The International Yang Style Tai Chi Chuan Association is a non-profit organization dedicated to the teaching, promotion and propagation of the Traditional Yang-style tai chi. It was founded on October 29, 1998 by Grandmaster Yang Zhenduo and his grandson Master Yang Jun. The association is headquartered in Seattle, Washington, United States.

== History ==
In 1995, during an exhibition of Yang-style tai chi promoted by the Shanxi Tai Chi Chuan Association in Taiyuan, China, a meeting was held with the participation of Masters Yang Zhenduo and Yang Jun and many other instructors of tai chi from all over the world, whom they had met during their many travels. During the meeting it was decided to create the Yang Chengfu Tai Chi Chuan Centers and subsequently, three offices were opened in the United States in Texas, Michigan and New York, with directors Horacio Lopez, Han Hoong Wang and Bill Walsh, respectively. Yang Zhenduo opened these centers in honor of his father, Yang Chengfu, who was responsible for the widespread popularity of Yang-style tai chi. In 1996 fourth center was added in New Jersey, United States, with director Andy Lee.

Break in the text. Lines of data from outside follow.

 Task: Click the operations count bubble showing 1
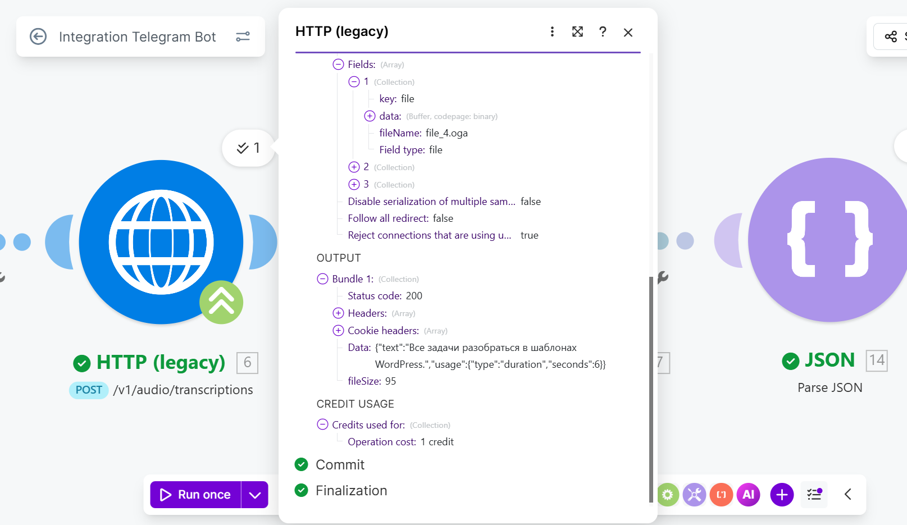[249, 148]
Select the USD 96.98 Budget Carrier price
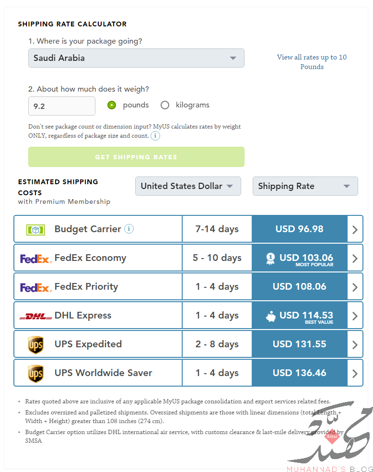This screenshot has width=373, height=472. [300, 229]
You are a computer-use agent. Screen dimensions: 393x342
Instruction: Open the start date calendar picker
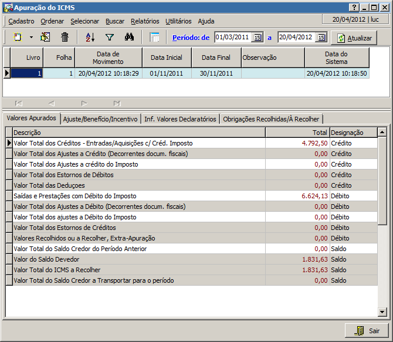click(x=257, y=38)
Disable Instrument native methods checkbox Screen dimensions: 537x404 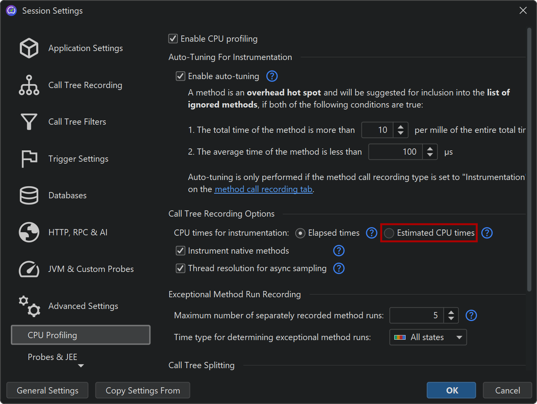coord(181,251)
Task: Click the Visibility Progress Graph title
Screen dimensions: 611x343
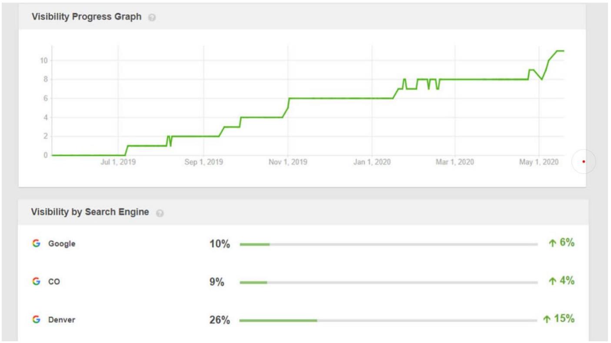Action: pos(86,17)
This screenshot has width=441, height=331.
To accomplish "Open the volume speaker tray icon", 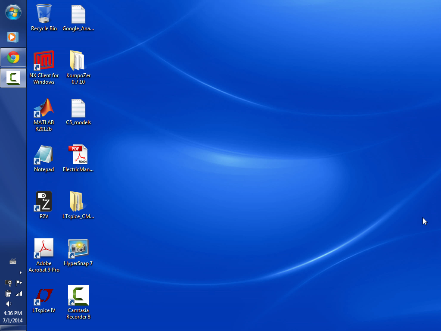I will [x=9, y=304].
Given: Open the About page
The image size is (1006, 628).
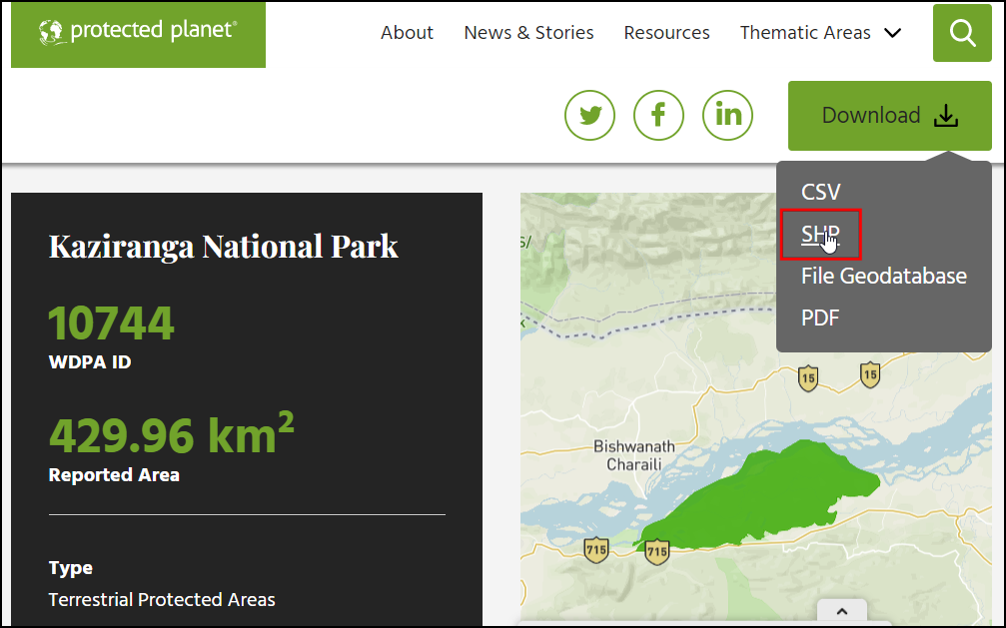Looking at the screenshot, I should [x=407, y=33].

For years the Masters Yang Zhenduo and Yang Jun had visited the Yang Chengfu Tai Chi Chuan Centers, so the time was ripe for the creation of an International Organization which combined the centers and schools in each country into a cohesive structure. To attract more students, however, it was decided that an Association provided the best structure. So, on October 29, 1998 the International Yang Style Tai Chi Chuan Association was founded in Seattle, Washington, United States. Then in August of the following year, Yang Jun, moved to Seattle with his wife Fang Hong and in September opened the Seattle center. Its website first opened on April 24, 1999.

Currently, the association has 28 centers in 12 countries with more than 2000 members worldwide.

Several martial arts magazines have published articles on the International Yang Style Tai Chi Chuan Association.

== Purpose ==
The purpose of the association is the promotion of Yang-style tai chi throughout the world. The following are the charters of the association:

- to develop new Yang Chengfu Tai Chi Chuan Centers;
- to promote interaction with other associations of martial arts;
- to accept individual members;
- to hold seminars and competitions;
- to assess the levels of skills of Yang-style tai chi practitioners;
- to organize teams of judges in traditional Yang-style tai chi;
- to provide products of the Yang Style Tai Chi Chuan Association.